**What is needed**. Pull every line containing "column" from the entries.

========================================================================

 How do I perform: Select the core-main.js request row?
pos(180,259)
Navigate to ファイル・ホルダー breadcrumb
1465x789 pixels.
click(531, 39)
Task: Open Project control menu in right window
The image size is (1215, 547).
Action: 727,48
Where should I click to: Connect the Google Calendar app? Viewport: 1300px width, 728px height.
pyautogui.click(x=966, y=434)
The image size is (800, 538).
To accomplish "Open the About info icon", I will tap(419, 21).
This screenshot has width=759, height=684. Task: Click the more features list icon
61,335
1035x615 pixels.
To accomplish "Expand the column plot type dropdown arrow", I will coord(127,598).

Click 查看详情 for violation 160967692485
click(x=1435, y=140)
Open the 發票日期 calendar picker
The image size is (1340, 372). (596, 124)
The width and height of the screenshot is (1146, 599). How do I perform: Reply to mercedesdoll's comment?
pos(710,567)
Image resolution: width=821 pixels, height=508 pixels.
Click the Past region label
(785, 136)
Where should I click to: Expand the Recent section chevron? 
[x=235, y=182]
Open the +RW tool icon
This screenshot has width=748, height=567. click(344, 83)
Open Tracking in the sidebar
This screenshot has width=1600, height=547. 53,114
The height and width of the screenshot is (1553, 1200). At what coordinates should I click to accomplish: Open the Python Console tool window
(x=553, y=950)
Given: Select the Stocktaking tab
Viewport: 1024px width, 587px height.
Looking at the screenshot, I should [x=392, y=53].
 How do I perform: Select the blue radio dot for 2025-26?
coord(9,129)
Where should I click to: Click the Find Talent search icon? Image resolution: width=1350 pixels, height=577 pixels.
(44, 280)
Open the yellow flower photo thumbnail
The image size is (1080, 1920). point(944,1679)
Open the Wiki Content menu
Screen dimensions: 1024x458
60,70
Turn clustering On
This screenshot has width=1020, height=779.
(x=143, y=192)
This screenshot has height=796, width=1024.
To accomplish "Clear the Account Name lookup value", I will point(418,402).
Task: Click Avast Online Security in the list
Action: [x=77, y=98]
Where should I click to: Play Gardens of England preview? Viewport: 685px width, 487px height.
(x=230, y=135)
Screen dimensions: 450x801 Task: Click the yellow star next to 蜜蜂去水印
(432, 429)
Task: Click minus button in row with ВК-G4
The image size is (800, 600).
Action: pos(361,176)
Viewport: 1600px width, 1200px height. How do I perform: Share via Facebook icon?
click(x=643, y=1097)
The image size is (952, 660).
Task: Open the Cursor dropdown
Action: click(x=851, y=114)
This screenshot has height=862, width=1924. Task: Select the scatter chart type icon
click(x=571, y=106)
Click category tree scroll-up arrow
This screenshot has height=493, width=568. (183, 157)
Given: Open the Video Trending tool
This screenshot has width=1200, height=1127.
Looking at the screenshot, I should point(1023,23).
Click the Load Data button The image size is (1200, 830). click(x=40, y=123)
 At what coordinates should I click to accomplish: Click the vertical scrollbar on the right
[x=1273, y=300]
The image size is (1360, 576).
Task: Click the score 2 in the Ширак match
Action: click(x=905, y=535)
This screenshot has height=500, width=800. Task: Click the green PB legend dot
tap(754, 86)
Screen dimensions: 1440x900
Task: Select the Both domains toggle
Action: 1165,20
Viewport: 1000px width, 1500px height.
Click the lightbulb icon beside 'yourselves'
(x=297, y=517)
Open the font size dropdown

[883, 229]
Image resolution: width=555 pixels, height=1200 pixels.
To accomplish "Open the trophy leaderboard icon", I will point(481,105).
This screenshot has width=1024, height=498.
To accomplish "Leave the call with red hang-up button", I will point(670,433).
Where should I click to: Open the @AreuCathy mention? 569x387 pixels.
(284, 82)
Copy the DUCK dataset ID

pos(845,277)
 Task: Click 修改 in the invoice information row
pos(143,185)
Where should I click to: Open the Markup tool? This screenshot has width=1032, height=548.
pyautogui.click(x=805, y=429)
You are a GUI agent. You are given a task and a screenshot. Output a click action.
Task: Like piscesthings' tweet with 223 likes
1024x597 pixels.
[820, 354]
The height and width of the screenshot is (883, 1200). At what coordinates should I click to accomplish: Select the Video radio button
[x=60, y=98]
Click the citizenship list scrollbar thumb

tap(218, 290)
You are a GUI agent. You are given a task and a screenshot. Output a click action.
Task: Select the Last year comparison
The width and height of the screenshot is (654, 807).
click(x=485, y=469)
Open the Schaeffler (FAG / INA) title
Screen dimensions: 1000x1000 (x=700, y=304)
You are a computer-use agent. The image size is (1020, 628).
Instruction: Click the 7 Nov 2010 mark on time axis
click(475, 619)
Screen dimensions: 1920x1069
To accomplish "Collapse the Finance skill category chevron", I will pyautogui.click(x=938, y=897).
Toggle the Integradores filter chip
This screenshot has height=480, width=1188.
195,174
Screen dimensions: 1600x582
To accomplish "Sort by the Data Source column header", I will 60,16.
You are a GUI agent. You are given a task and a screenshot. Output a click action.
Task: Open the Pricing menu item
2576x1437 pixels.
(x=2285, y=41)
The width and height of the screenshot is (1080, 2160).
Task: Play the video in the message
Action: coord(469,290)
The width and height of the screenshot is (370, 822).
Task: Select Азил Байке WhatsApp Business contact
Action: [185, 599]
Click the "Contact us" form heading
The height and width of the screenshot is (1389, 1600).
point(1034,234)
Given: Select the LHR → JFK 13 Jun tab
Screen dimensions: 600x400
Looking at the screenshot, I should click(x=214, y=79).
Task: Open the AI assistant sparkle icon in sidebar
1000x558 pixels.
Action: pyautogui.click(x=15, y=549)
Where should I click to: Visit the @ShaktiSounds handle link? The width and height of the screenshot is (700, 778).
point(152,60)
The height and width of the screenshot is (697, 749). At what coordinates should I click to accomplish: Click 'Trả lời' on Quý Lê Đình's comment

========================================================================

**Response area**.
To accomplish "Expand the column plot type dropdown arrow", I will coord(127,598).
To accomplish "Sort by the Data Source column header", I will 60,16.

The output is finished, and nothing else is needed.